The Volca Mix is essentially a four-channel analog mixer, with two mono inputs and one stereo input (all with mini-jacks), for connecting up to 3 Volcas. You’ll find the usual gain, mute and lo/hi filter you would expect. As for the outputs, Korg opted for RCA stereo line outputs (not our favorite choice) and a Volca-like headphone out.
The Volca Mix also provides power for the 3 Volca units connected, so you won’t have to deal with daisy chain cables (we mentioned some in our in-depth Volca FM coverage).
What really makes the Volca Mix stand out, compared to other ‘similar’ products is the inclusion of two speakers, a ‘Volca-tailored’ master effects section and a sync/clock feature.
There are two little speakers, supposedly louder than the Volca’s built-in speaker (we wouldn’t expect much though, all the tiny speakers we’ve experienced – from the OP-1 to the Korg Volca and Yamaha Reface units – are generally pretty harsh and poor-sounding).
is the inclusion of a master effects section with analog circuitry.
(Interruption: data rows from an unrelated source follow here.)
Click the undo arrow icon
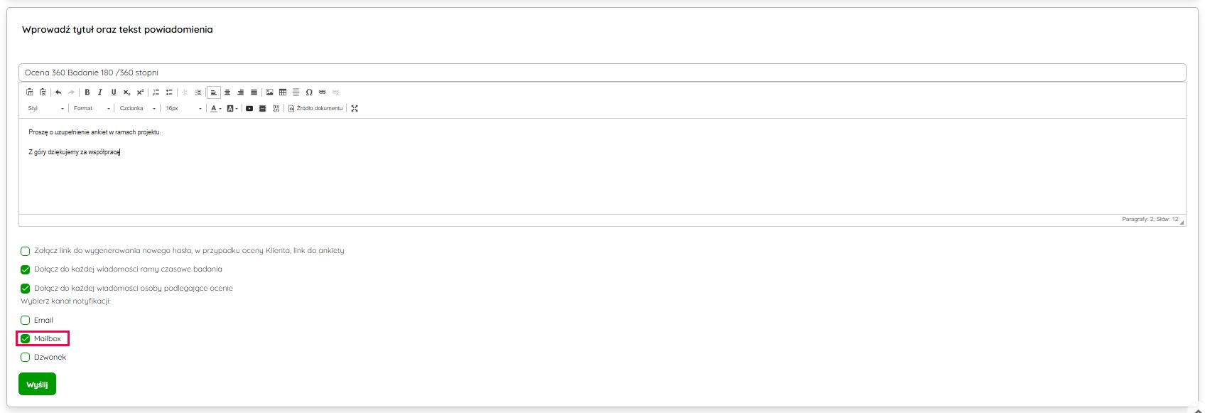Image resolution: width=1205 pixels, height=413 pixels. tap(58, 92)
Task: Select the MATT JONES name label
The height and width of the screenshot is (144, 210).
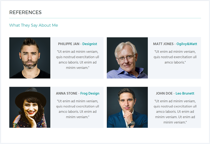Action: tap(163, 44)
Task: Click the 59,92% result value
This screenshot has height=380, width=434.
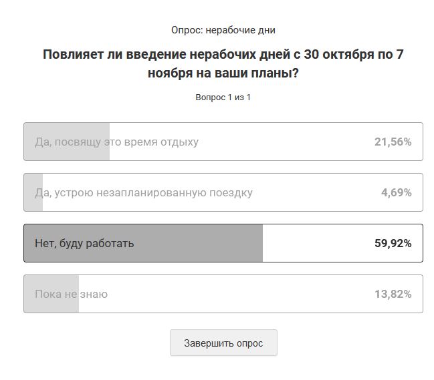Action: (393, 243)

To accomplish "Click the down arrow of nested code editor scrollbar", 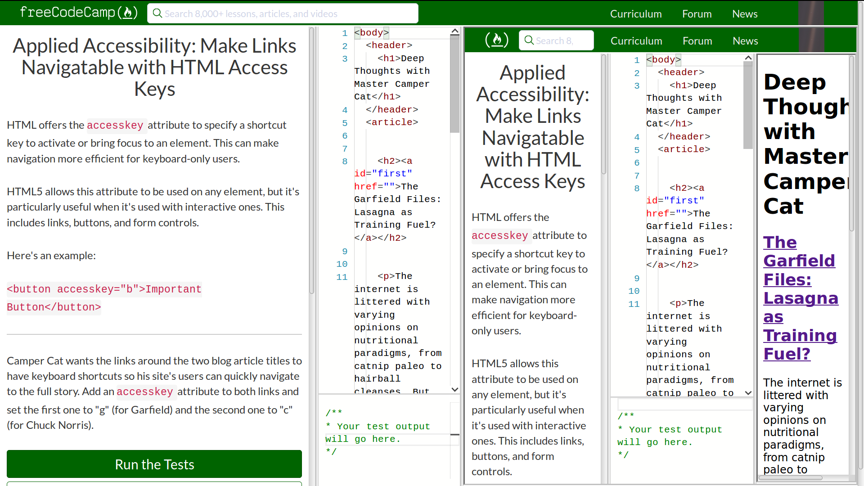I will [748, 393].
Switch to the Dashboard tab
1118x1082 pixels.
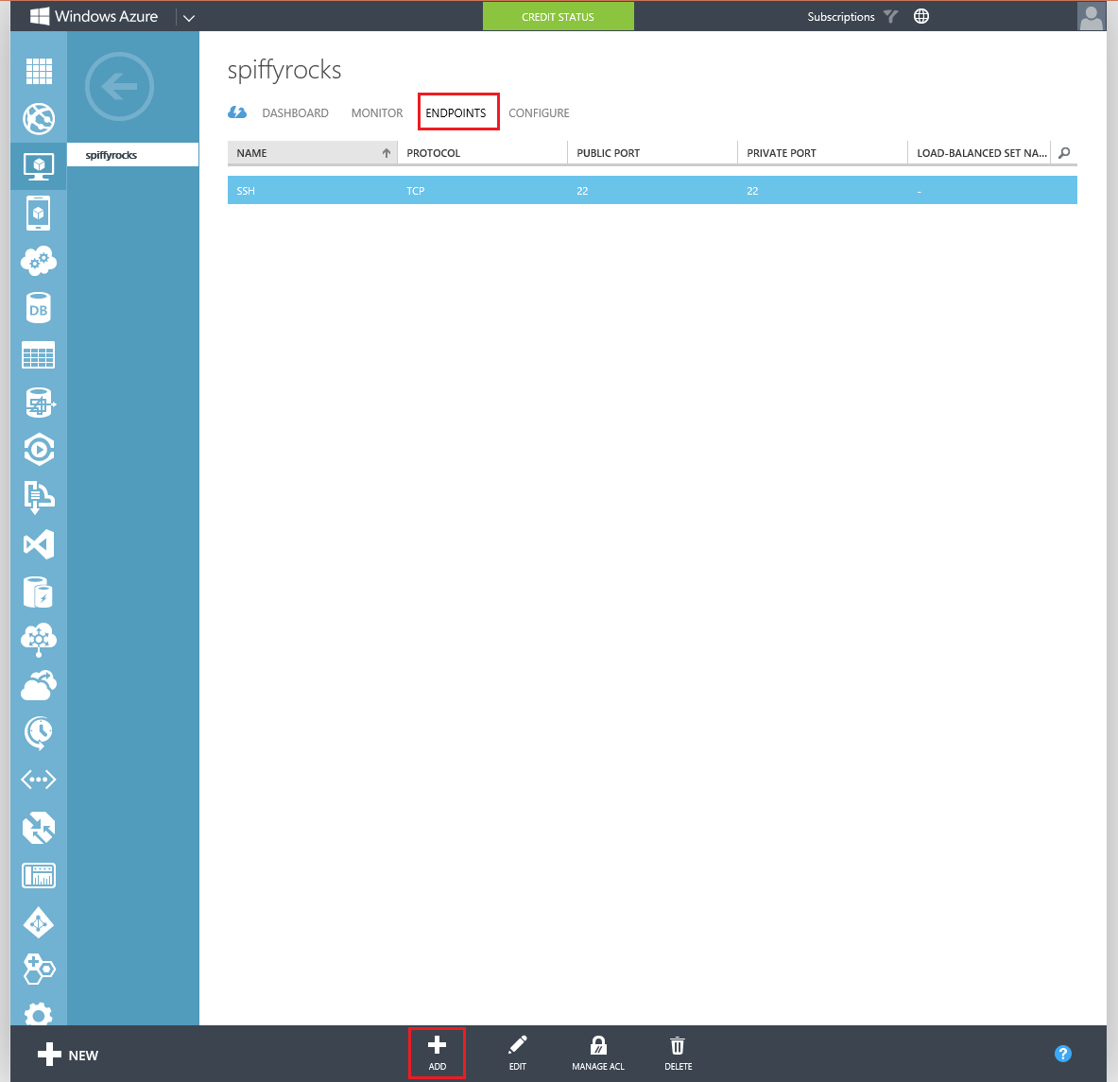(x=295, y=113)

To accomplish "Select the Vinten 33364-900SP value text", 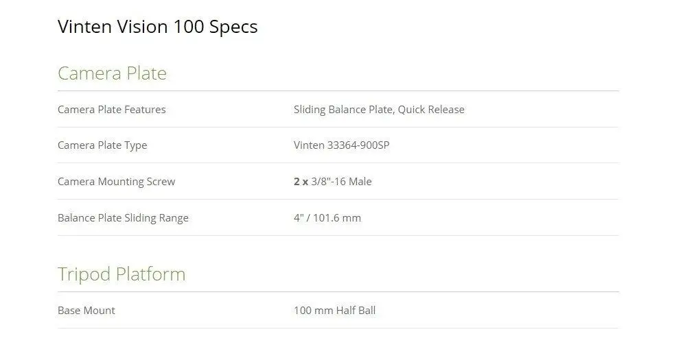I will 342,145.
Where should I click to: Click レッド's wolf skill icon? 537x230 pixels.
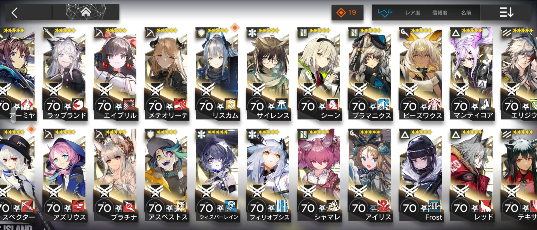tap(485, 206)
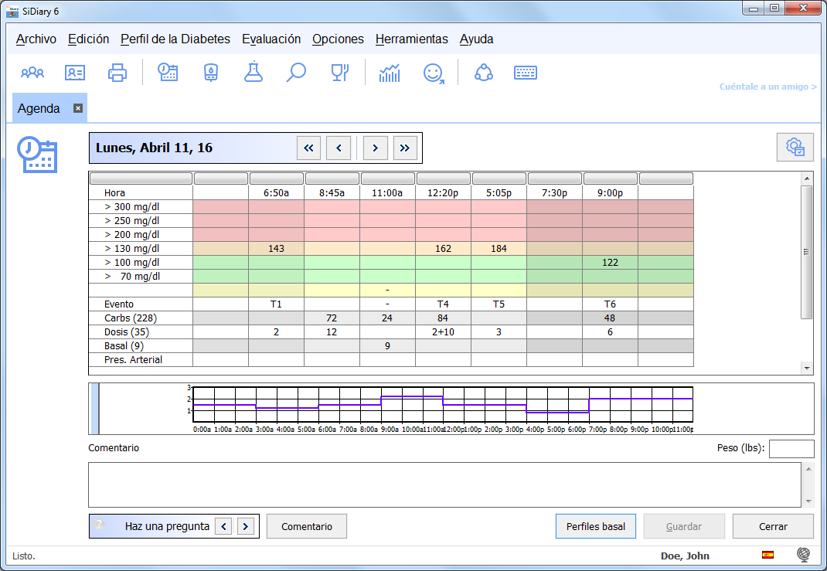Open the statistics chart icon
Viewport: 827px width, 571px height.
390,73
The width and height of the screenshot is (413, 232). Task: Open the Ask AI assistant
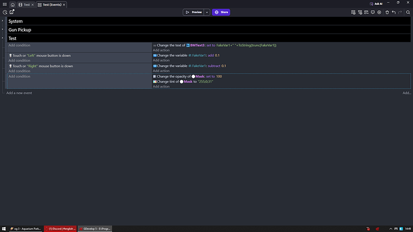(x=376, y=4)
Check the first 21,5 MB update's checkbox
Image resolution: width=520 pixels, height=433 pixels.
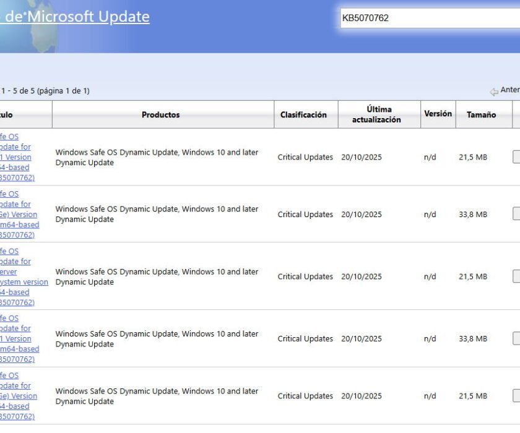coord(516,157)
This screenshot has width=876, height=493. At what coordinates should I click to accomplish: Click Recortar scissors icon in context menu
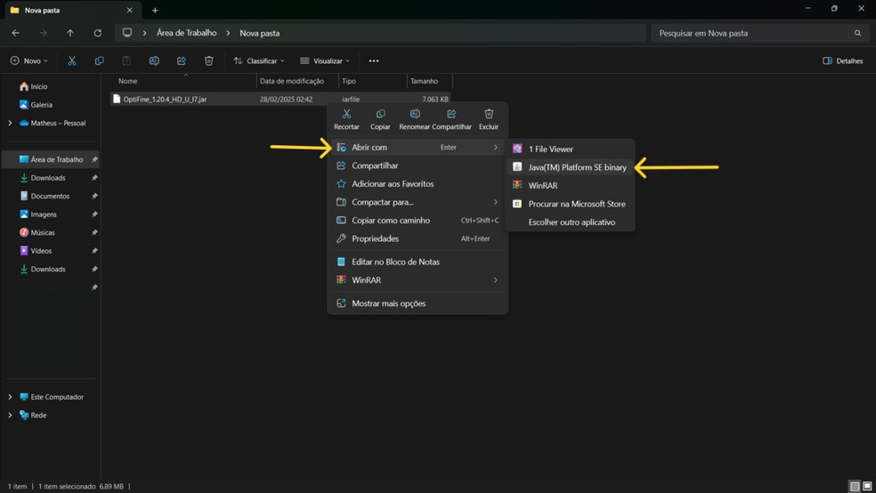click(x=346, y=115)
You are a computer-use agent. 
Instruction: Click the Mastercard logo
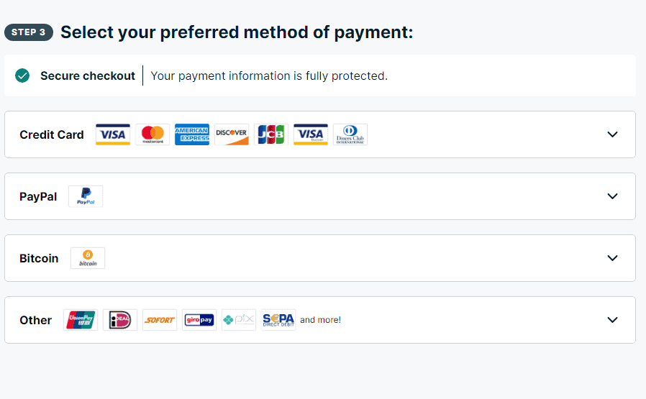pos(153,134)
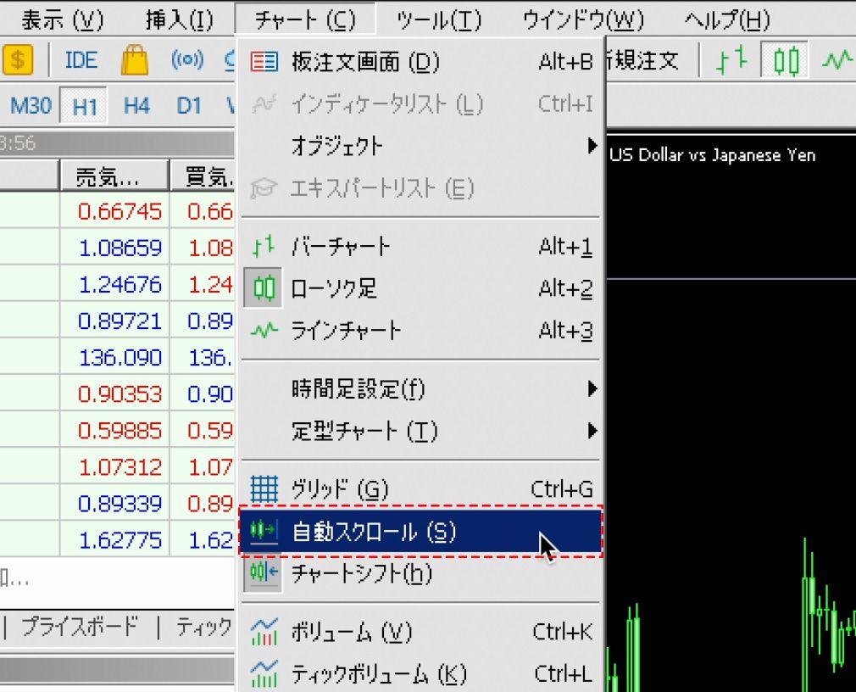The width and height of the screenshot is (856, 692).
Task: Click the gold dollar sign toolbar icon
Action: click(x=18, y=61)
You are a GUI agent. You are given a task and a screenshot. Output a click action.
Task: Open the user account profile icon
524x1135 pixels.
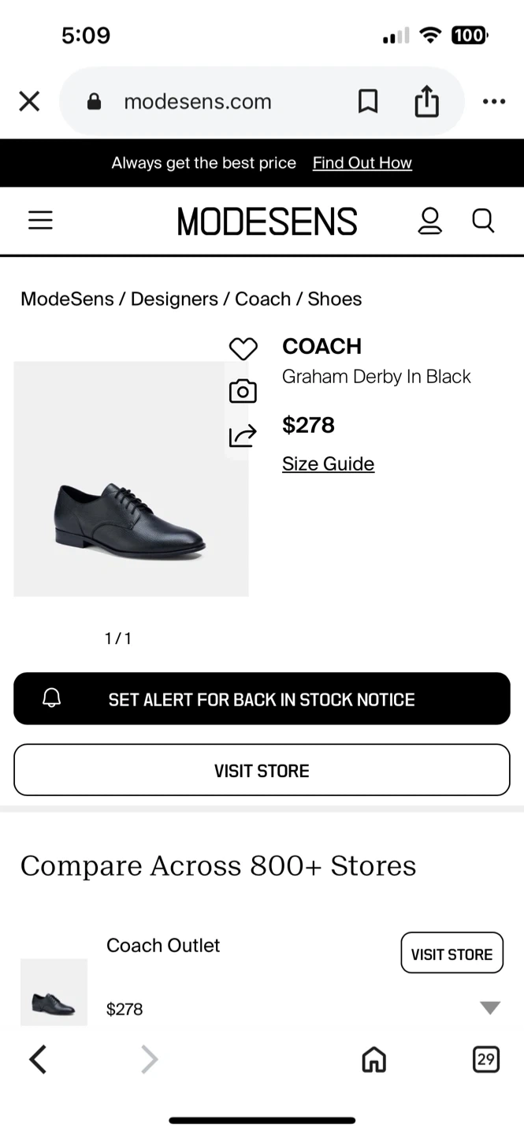click(x=429, y=221)
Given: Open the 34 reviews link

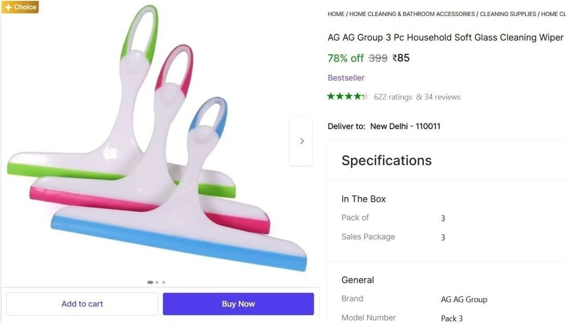Looking at the screenshot, I should tap(442, 97).
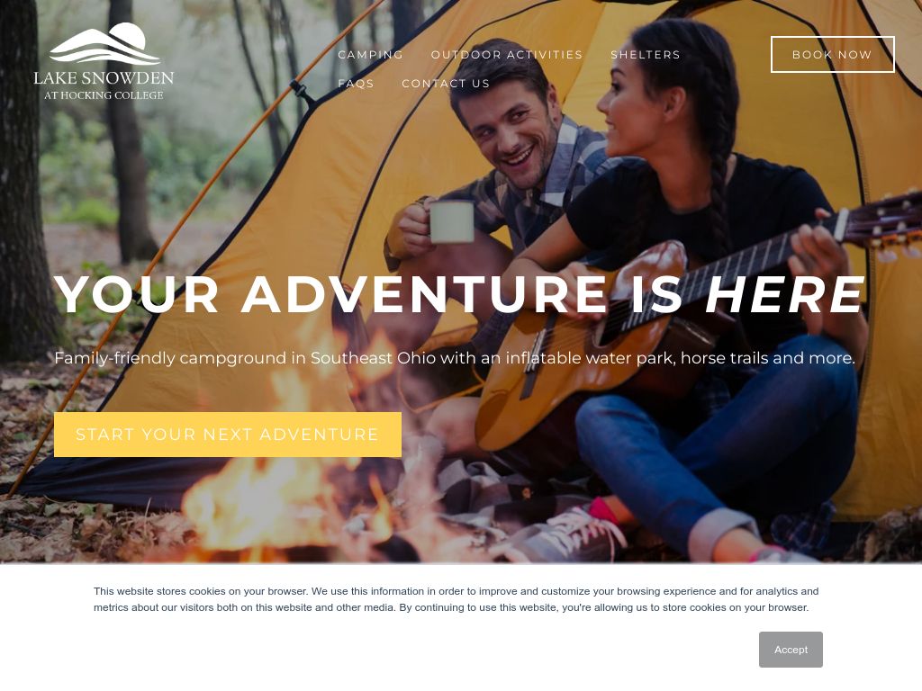
Task: Accept the cookie notice
Action: coord(791,650)
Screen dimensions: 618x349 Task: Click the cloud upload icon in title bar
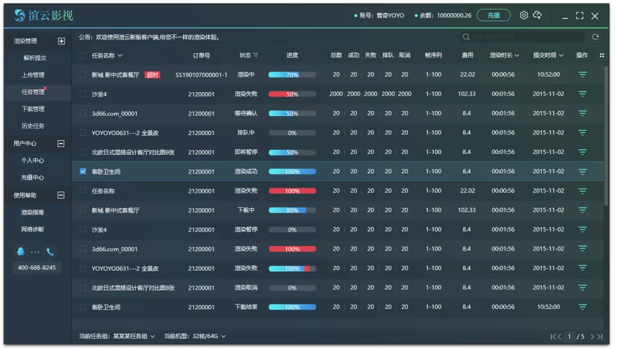tap(537, 15)
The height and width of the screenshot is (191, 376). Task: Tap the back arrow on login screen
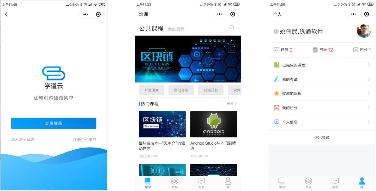6,14
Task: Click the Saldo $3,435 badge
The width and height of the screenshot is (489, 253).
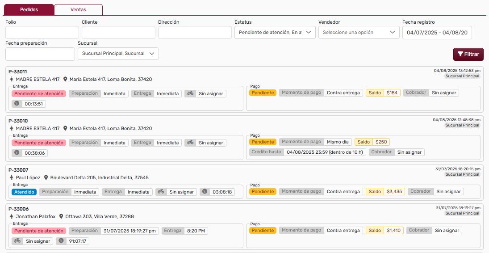Action: point(385,191)
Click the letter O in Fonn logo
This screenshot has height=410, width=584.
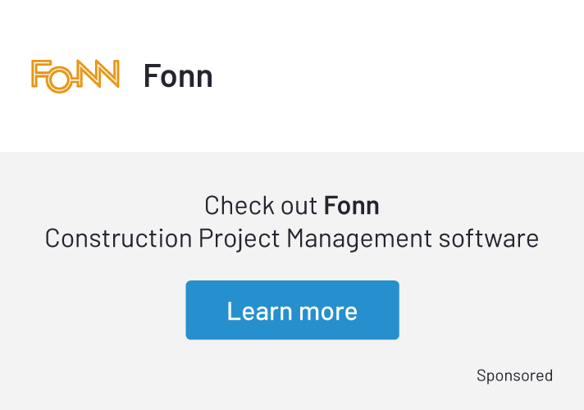[x=57, y=80]

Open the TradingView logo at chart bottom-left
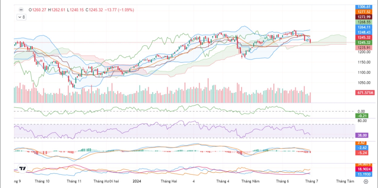click(x=22, y=168)
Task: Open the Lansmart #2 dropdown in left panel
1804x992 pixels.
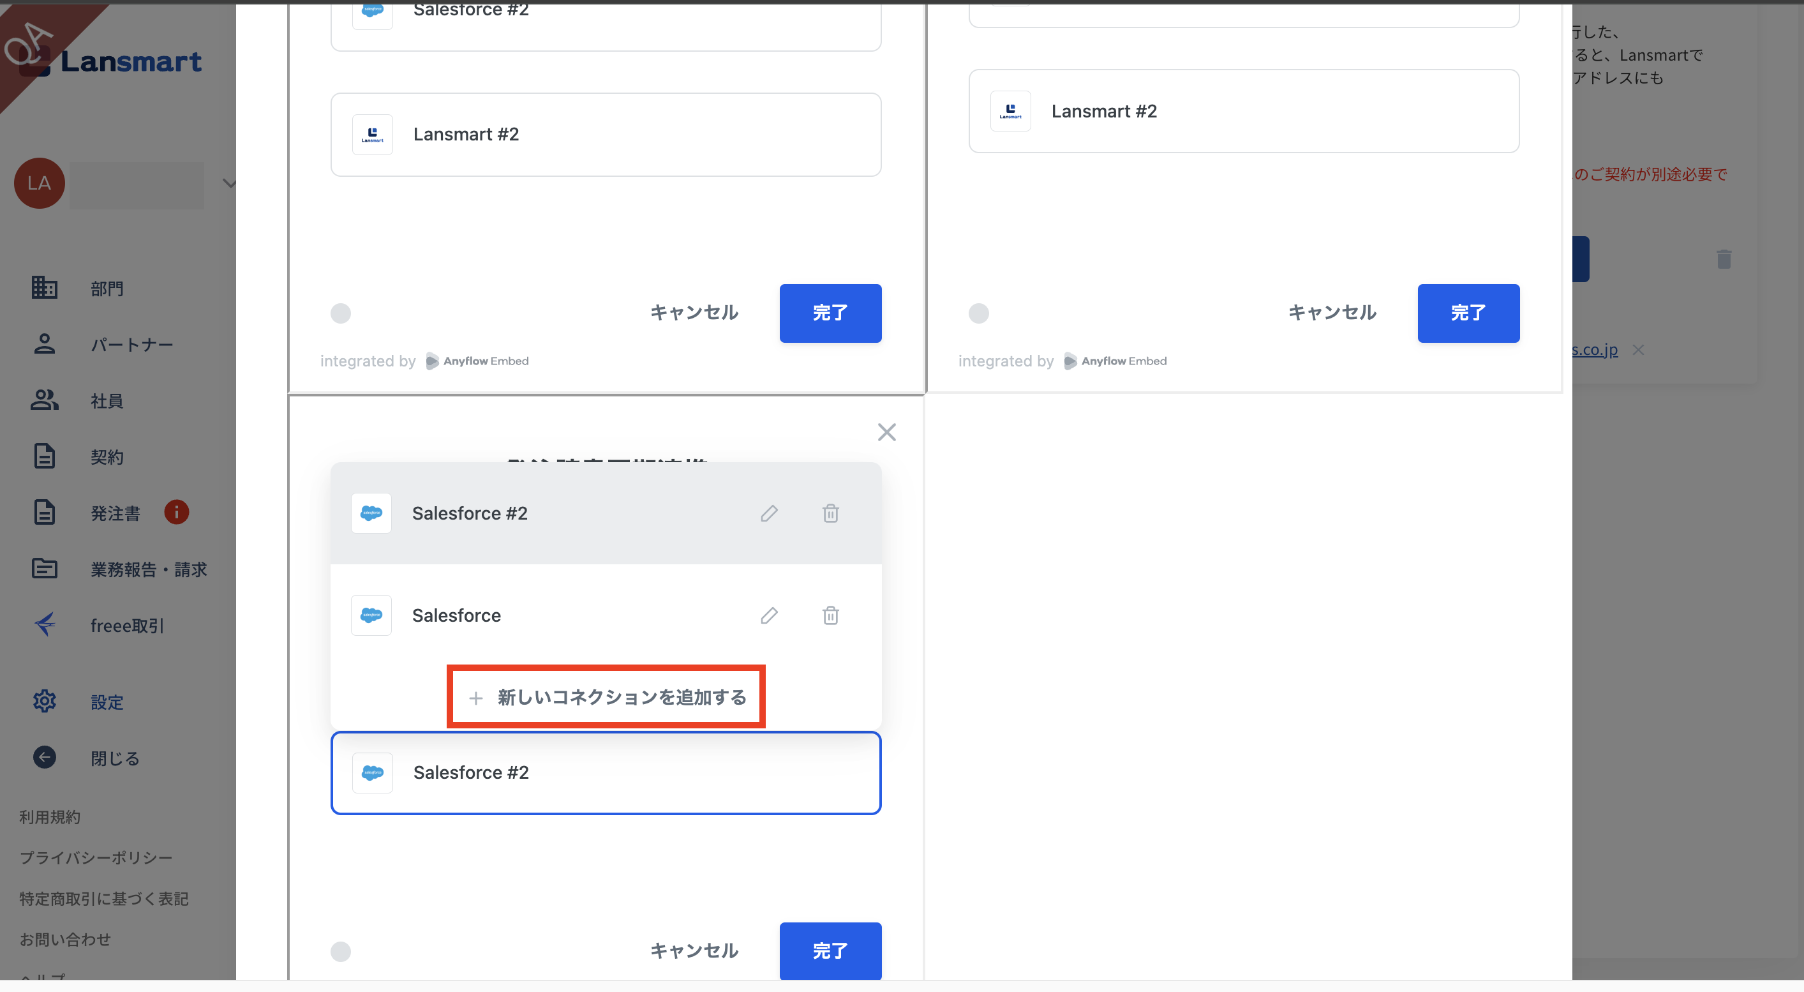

It features an expander (basically a mono to stereo image converter) and a compressor with sidechain.
If you have external effects (like Korg’s own Kaoss Pad series, including the Mini KP2s we featured some time ago) or line-level stompboxes, you can easily throw them in the mix using the send and AUX in jack. Each channel has its own send level knob.
The Volca Mix also boasts an analog sync out jack (like the one you already have on your Volcas) and a play button and tempo knob to control your machines. Ready for a Volca-only performance?
If you have a few Volca units and still haven’t got any portable mixer, then by all means yes. It’s compact, loaded with convenient features and affordable. If you have more than three, the Vixen Mixer is a better (albeit a bit more expensive) option. If you’re broke, the Bastl Dude is the way to go. Last but not least, if you only an ultra-portable passive mixer (no knobs/faders, etc.), have a look at the RK-003 by Retrokits.